As facções existiram desde o século dezoito e se constituíram como práticas de organização política de grupos contestadores do poder político feudal centralizado nas mãos dos reis. Apesar de ser a Inglaterra a precursora da criação dos partidos políticos, desde o ano de 1832 quando consolidou a monarquia parlamentarista, foi a partir da Revolução Francesa de 1789 quando, as repúblicas, o Estado capitalista e as “democracias representativas” necessitaram dos partidos políticos para interagir com a sociedade civil.

De maneira simplificada, confirmamos que, os partidos políticos, desde a origem, apresentaram-se como formas associativas, sendo organizações de parte do povo em lutas e disputas a favor de todo o povo. Ao contrário das facções e seitas que também representavam parcelas do povo, mas, por princípio, organizavam-se e lutavam contra todo o povo. No entanto, temos, desde o início e, principalmente, no século dezenove, duas formas de ser da organização partidária. O artigo 17 da nossa Constituição Federal sintetiza a tradição do pensamento formal do partido, de caráter nacional, configurando-se com “personalidade jurídica” e, registrado no Tribunal Superior Eleitoral. A outra forma descrita por Karl Marx e Friedrich Engels, no Manifesto do Partido Comunista de 1848, após se envolverem criarem a “Liga dos comunistas”, devido aos seus limites encontrados, em 1864 propuseram a criação da “Associação Internacional dos Trabalhadores”, sem reconhecimento oficial do Estado, mas com princípios e objetivos de lutar a favor da humanidade.

Por que precisamos ter em mente estes fundamentos introdutórios na atualidade? Porque, ao relembrarmos a execução de Olga Benário relembramos o Nazismo e, ao lembrarmos deste nos deparamos com as posições vigentes favoráveis à criação de um “partido nazista” no Brasil. A pergunta a ser respondida é: de acordo com o princípio da liberdade de expressão e manifestação é correto ou não legalizar um partido de concepção nazista?

Frequentemente ouve-se argumentos comparativos entre o marxismo e o nazismo. Parlamentares de direita ventilam a ideia de que se deveria proibir a circulação de ideias marxistas, por se tratar de uma ideologia de combate ao capitalismo e, provavelmente, na medida em que as investidas nazistóides forem contestadas, venha à tona a odiosa ideia de combate ao marxismo, como se fossem posições de dois extremos semelhantes a serem afirmados ou proibidos.

Antes de tudo devemos dizer que nazismo e marxismo não são extremos opostos. Primeiramente porque, o marxismo é uma ciência produzida a partir da crítica feita ao capitalismo e, portanto, não é uma “ideologia” encobridora de interesses negacionistas. Quando se diz que Marx, Durkheim e Weber são os clássicos a serem estudados na Sociologia, é muitíssimo diferente de quando se toma Hitler como uma referência política racista, machista, homofóbica etc., que visa exterminar parte da sociedade e não cooperar com ela. O extremo oposto do marxismo e do comunismo é o capitalismo; é ele, na totalidade, a referência de superação e não incongruência odiosa, particularista que é o nazismo.

▶ _Listagem de registros_:
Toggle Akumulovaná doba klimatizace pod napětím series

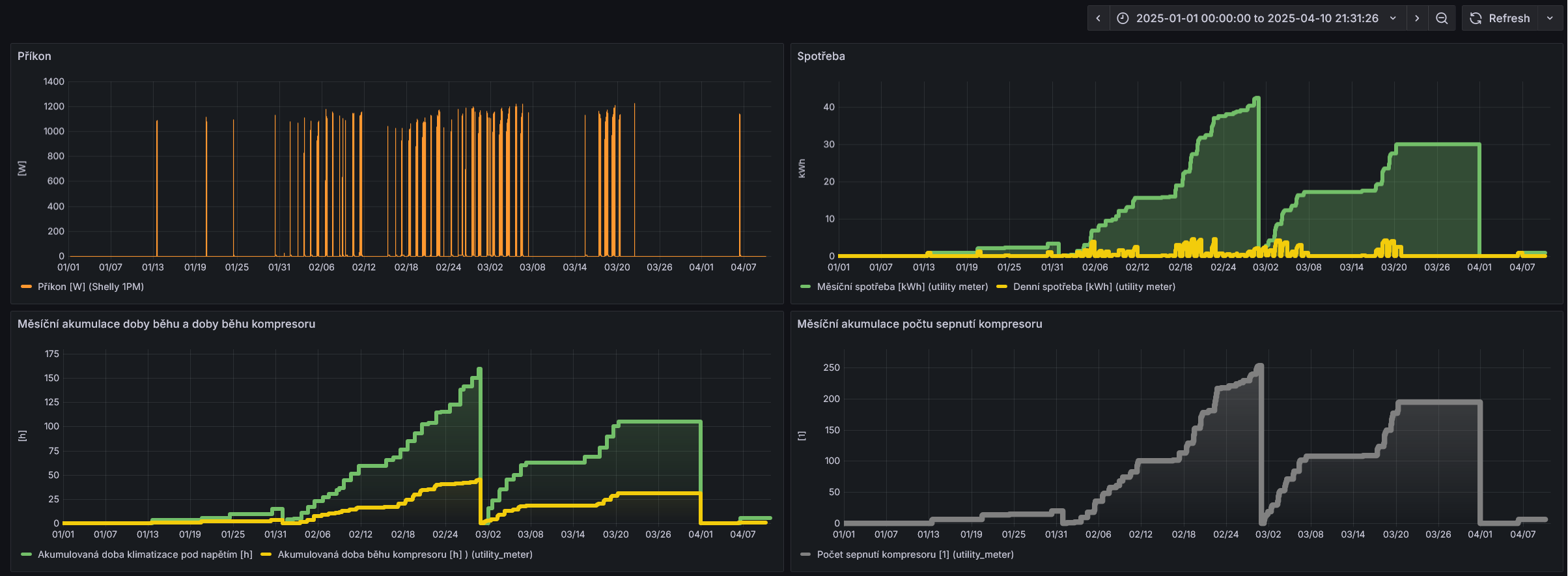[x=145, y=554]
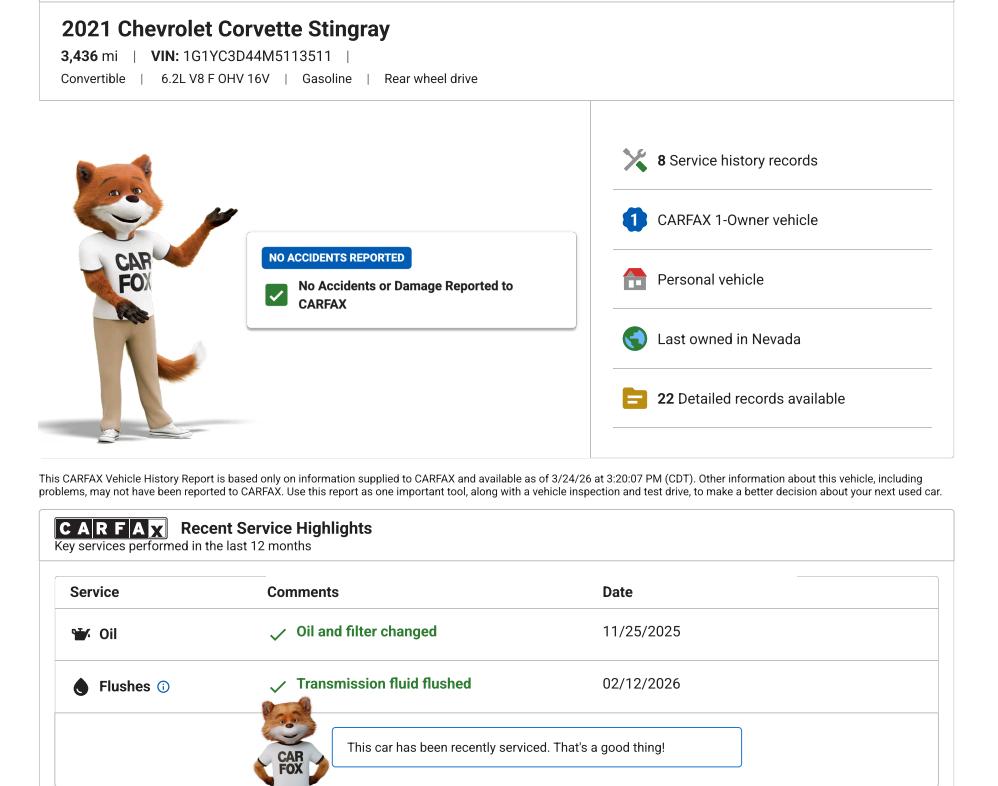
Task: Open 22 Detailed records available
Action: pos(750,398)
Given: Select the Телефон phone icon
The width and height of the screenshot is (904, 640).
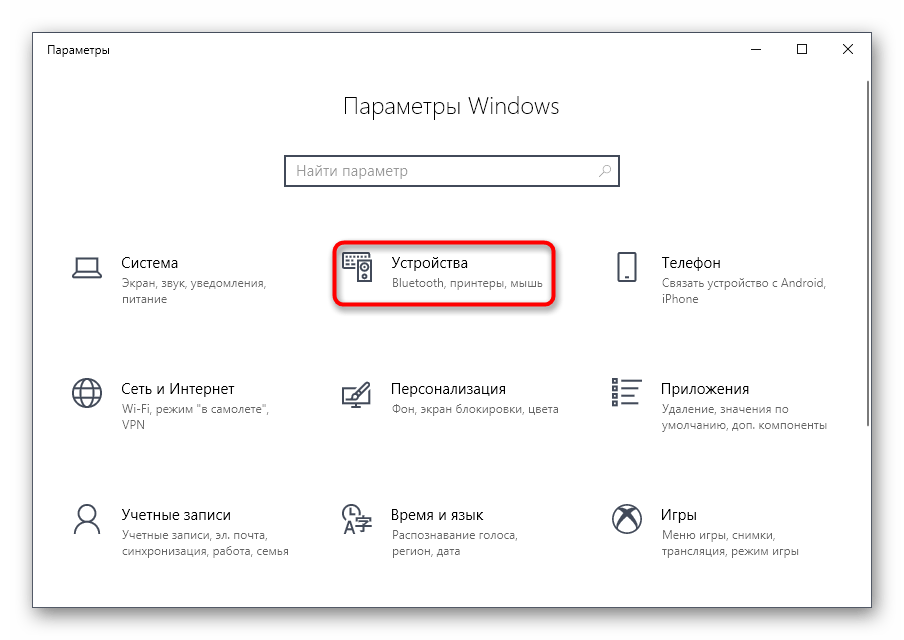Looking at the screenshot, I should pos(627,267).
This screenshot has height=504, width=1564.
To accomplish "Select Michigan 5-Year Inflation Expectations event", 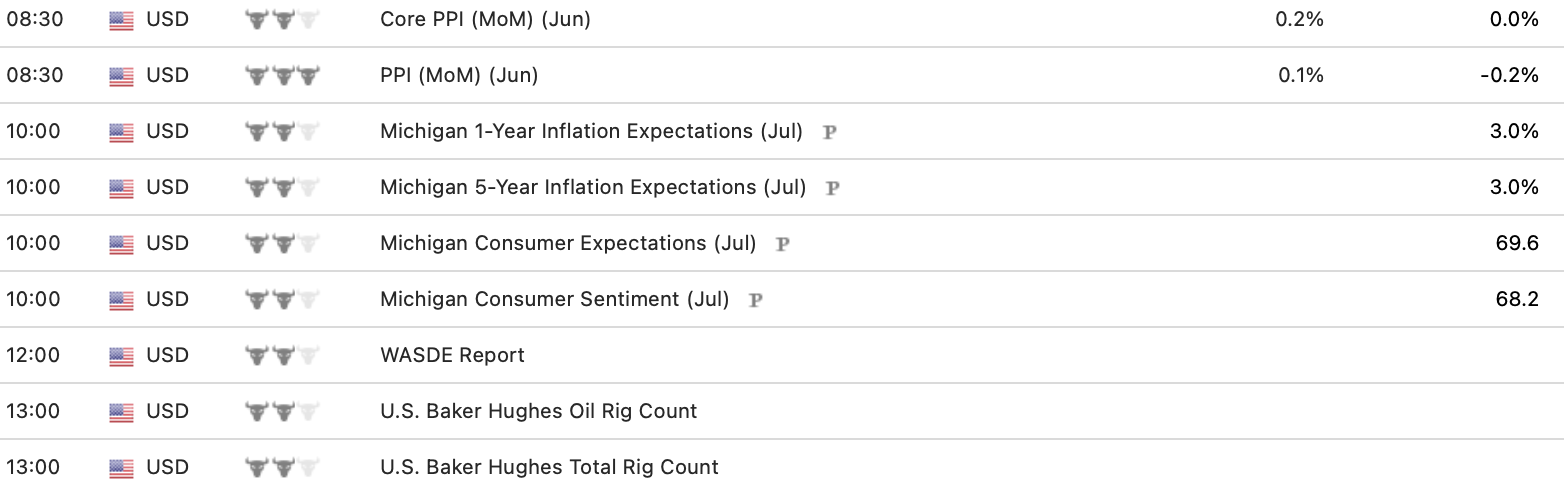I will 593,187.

▶ _Problemas e tarefas_:
1 - Responda com base no texto sobre partidos políticos:
(a) Em que ano a Inglaterra consolidou a monarquia parlamentarista?
(b) Qual artigo da Constituição Federal sintetiza a tradição do pensamento formal do partido?
(c) Qual é o extremo oposto do marxismo e do comunismo?
2 - Copie do texto sobre partidos políticos o trecho que vai de "Por que precisamos" até "de concepção nazista?", inclusive.
3 - Prossiga com o texto sobre partidos políticos a partir do ponto em que ele termina.

▶ _Respostas em ordem_:
1 -
(a) Em 1832.
(b) O artigo 17.
(c) O capitalismo.

2 -
Por que precisamos ter em mente estes fundamentos introdutórios na atualidade? Porque, ao relembrarmos a execução de Olga Benário relembramos o Nazismo e, ao lembrarmos deste nos deparamos com as posições vigentes favoráveis à criação de um “partido nazista” no Brasil. A pergunta a ser respondida é: de acordo com o princípio da liberdade de expressão e manifestação é correto ou não legalizar um partido de concepção nazista?

3 -
Oficializar, portanto, um partido de concepção marxista é afirmar o direito de associação da parte consciente da sociedade que se disponibiliza a lutar a favor do todo, ao passo que, autorizar a formação de um “partido nazista”, significa regredir dois séculos na História e confirmar o direito de facção, permitindo legalmente que a parte pervertida já organizada informalmente, afronte, ataque com violência, e extermine setores do todo, considerados incômodos a esta visão em tudo deplorável.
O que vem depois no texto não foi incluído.